# [WRITTEN TASKS]
a) Copy the passage on the Commission work programme word for word, starting at "In its 43 new" and ending at "involved in policy-making.".
b) Answer these questions from the passage on the Commission work programme:
(i) How many new policy initiatives does the Commission's programme contain?
(ii) Who spoke at the press conference about Europe facing a confluence of crises?
(iii) What status does the E-Privacy Regulation hold in the Commission Work Programme?

++++ QUOTED PASSAGE

In its 43 new policy initiatives, the Commission has based itself on the six pillars it set out at the beginning of its mandate: A European green deal; A Europe ready for the digital age; An economy that works for the people; A stronger Europe in the world; Promoting our European way of life; and A new push for European democracy. In addition, the findings of the Conference on the Future of Europe have played a role in the design of this programme. In particular, it was decided here that citizens should be more closely involved in policy-making.
Commission President Ursula von der Leyen said at a press conference that Europe is facing a confluence of crises due to the “barbaric invasion of Russia in Ukraine”. The citizens’ agenda will therefore be paramount. Protecting citizens typically goes hand in hand with an increased focus on privacy and data protection. Indeed, the E-Privacy Regulation remains a “Priority Pending Proposal” in the Commission Work Programme.
Whilst these are positive developments in principle and the continued protection of EU citizens is important, it is of equal importance for civil society to be involved to ensure that protection does not turn into over-regulation. This also means the Commission will continue to find itself caught in a balancing act between offering adequate protection to citizens and not placing unnecessary administrative and regulatory burdens on NGOs and other organisations serving these citizens.

++++++++
++++ GIVEN DATA

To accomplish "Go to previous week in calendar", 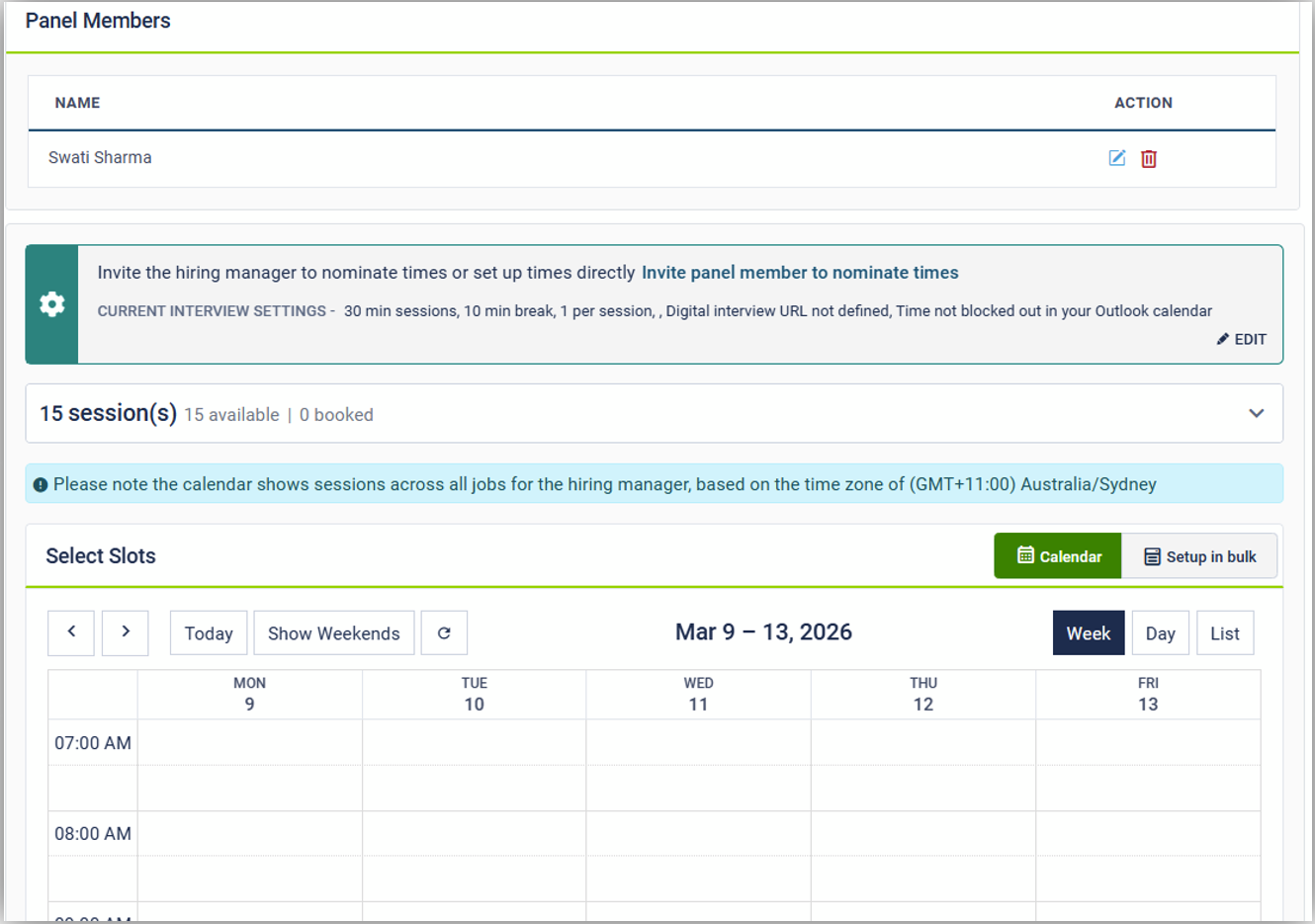I will [x=71, y=632].
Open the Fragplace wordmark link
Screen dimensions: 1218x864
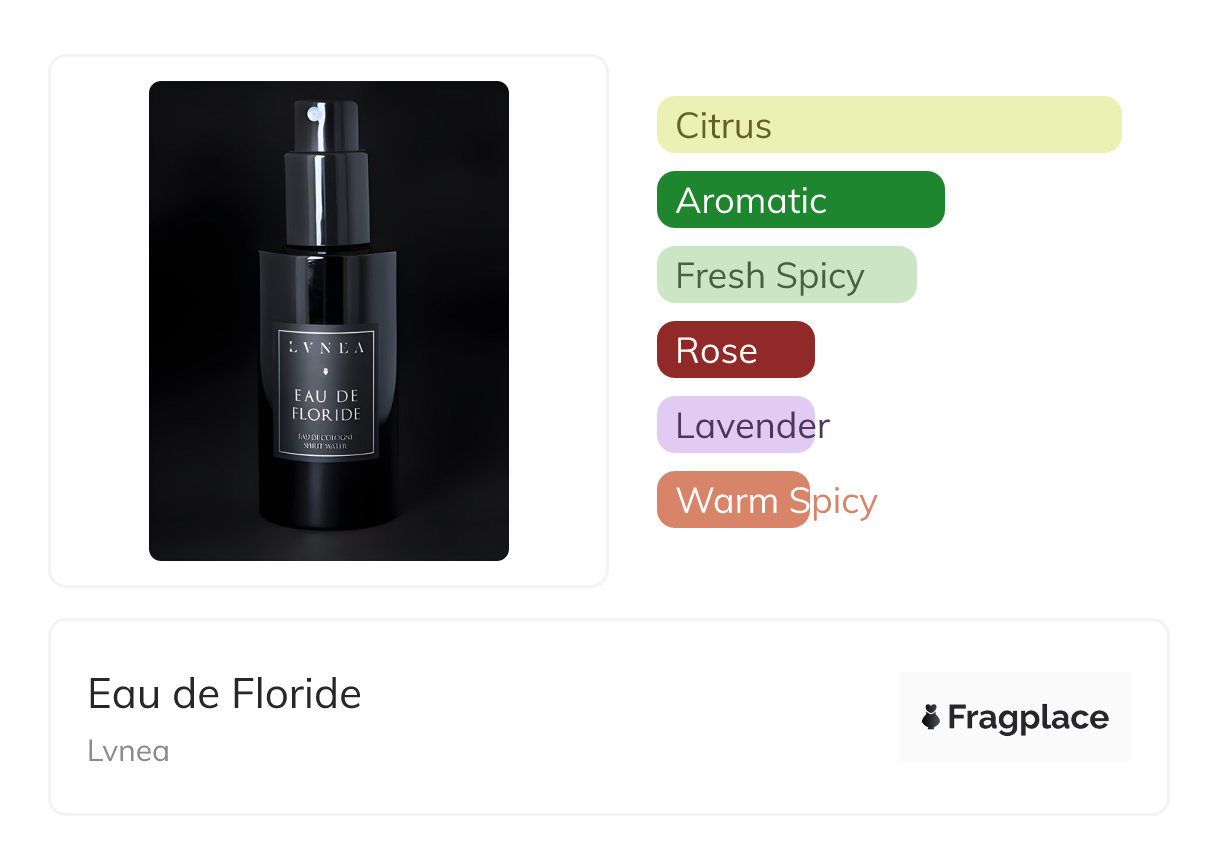pos(1028,717)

++++++++

# [WORKED SOLUTIONS]
a)
In its 43 new policy initiatives, the Commission has based itself on the six pillars it set out at the beginning of its mandate: A European green deal; A Europe ready for the digital age; An economy that works for the people; A stronger Europe in the world; Promoting our European way of life; and A new push for European democracy. In addition, the findings of the Conference on the Future of Europe have played a role in the design of this programme. In particular, it was decided here that citizens should be more closely involved in policy-making.

b)
(i) 43
(ii) Commission President Ursula von der Leyen
(iii) It remains a "Priority Pending Proposal."